:: Exercise description ::
Copy the data below word for word, keeping every line in its original order.

:: Material ::
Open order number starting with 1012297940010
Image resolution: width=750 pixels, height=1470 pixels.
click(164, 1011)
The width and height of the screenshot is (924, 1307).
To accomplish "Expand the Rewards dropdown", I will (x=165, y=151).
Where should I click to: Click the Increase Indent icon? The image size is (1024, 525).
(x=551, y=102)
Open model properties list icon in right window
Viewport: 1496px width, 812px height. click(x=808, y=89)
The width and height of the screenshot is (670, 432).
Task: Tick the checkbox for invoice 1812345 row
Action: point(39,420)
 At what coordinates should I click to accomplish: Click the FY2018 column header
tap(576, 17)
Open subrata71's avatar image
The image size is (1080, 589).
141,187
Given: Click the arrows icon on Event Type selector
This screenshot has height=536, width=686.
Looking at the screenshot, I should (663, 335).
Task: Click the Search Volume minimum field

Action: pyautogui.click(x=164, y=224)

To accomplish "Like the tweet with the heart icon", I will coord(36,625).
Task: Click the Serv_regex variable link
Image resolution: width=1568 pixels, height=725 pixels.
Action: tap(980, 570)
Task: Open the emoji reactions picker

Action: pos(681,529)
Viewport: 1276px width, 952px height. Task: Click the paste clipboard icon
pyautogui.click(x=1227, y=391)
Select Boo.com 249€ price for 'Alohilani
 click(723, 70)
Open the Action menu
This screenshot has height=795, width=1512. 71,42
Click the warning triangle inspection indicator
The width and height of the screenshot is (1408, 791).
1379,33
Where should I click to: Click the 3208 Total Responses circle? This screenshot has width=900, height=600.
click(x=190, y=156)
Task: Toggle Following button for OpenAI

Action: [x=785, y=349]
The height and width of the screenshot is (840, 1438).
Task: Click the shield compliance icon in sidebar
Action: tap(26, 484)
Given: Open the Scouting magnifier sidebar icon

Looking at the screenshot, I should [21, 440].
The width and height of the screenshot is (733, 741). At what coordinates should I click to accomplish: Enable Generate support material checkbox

:: Completed exercise ::
Open order number starting with 1012297940010
Image resolution: width=750 pixels, height=1470 pixels.
click(164, 1011)
The width and height of the screenshot is (924, 1307).
To accomplish "Expand the Rewards dropdown", I will (x=165, y=151).
Where should I click to: Click the Increase Indent icon? The image size is (1024, 525).
(x=551, y=102)
Open model properties list icon in right window
Viewport: 1496px width, 812px height. click(x=808, y=89)
The width and height of the screenshot is (670, 432).
Task: Tick the checkbox for invoice 1812345 row
Action: point(39,420)
 At what coordinates should I click to accomplish: Click the FY2018 column header
tap(576, 17)
Open subrata71's avatar image
The image size is (1080, 589).
141,187
Given: Click the arrows icon on Event Type selector
This screenshot has height=536, width=686.
Looking at the screenshot, I should (663, 335).
Task: Click the Search Volume minimum field

Action: pyautogui.click(x=164, y=224)

To accomplish "Like the tweet with the heart icon", I will coord(36,625).
Task: Click the Serv_regex variable link
Image resolution: width=1568 pixels, height=725 pixels.
Action: tap(980, 570)
Task: Open the emoji reactions picker

Action: pos(681,529)
Viewport: 1276px width, 952px height. Task: Click the paste clipboard icon
pyautogui.click(x=1227, y=391)
Select Boo.com 249€ price for 'Alohilani
 click(723, 70)
Open the Action menu
This screenshot has height=795, width=1512. 71,42
Click the warning triangle inspection indicator
The width and height of the screenshot is (1408, 791).
1379,33
Where should I click to: Click the 3208 Total Responses circle? This screenshot has width=900, height=600.
click(x=190, y=156)
Task: Toggle Following button for OpenAI

Action: [x=785, y=349]
The height and width of the screenshot is (840, 1438).
Task: Click the shield compliance icon in sidebar
Action: tap(26, 484)
Given: Open the Scouting magnifier sidebar icon

Looking at the screenshot, I should [21, 440].
The width and height of the screenshot is (733, 741). At what coordinates should I click to accomplish: Enable Generate support material checkbox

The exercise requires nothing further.